La consolidation idéologique de cette situation a instauré en Espagne un système qui traite différemment les humains selon leur origine, leur condition et l’argent qu’ils déboursent. C’est à un véritable apartheid sanitaire auquel la société fait face aujourd’hui, lequel a d’ailleurs déjà causé la mort de quatre personnes migrantes en situation d’exclusion. La plus récente étant celle de Janeth Beltran, en avril dernier, qui est décédée après avoir trop attendu pour consulter, persuadée qu’on allait lui facturer l’assistance médicale, ce qui arrive systématiquement et qui s’est d’ailleurs produit, après sa mort, comme elle l’avait craint.
Yo Sí Sanidad Universal
Devant cette froide agression bureaucratique s’est organisé Yo Sí Sanidad Universal, un mouvement autonome et horizontal de désobéissance et de défense des droits à la santé. Ce mouvement est composé de professionnels de la santé décidés à désobéir et de citoyens espagnols qui veulent aider leurs voisins en situation d’exclusion en les accompagnant dans des centres de santé. Leur objectif est d’en finir avec le décret 16/2012 et, plus généralement, de lutter contre l’exclusion et la perte d’un droit qui, s’il n’est pas universel, n’est pas.
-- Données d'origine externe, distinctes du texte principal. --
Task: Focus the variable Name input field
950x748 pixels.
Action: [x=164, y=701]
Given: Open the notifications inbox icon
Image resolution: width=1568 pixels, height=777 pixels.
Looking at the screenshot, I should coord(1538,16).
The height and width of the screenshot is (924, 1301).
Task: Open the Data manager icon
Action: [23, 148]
En effet, bien que les personnes migrantes aient été les premières considérées comme superflues, de seconde classe, ce changement de modèle concerne toutes les personnes qui résident en Espagne. Tout compte fait, c’est l’expropriation d’un droit qui a été mise en place, et cette menace n’est pas limitée à l’État espagnol. L’égalité des personnes a été rompue dans un domaine de plus. On n’a plus naturellement « droit à la santé », comme on le présume en général au Québec, ignorant que ce droit est l’objet d’une lutte quotidienne pour des gens exclus de l’assurance maladie qui vivent dans notre province. On « possède » désormais un droit d’accès à la santé, qui correspond à notre situation privée telle que la définit le capitalisme, c’est-à-dire notre valeur en capital actif.
Le système d’assurance qui a été mis en place par l’État espagnol a « vendu » la santé, en distribuant les « parts de droit » et en établissant des catégories qui régissent le type de prestations incombant à chacun et à chacune. Devant ce type d’attaque en règle, qui passe d’abord par une consolidation de l’exclusion, personne n’est, et n’a jamais été, à l’abri.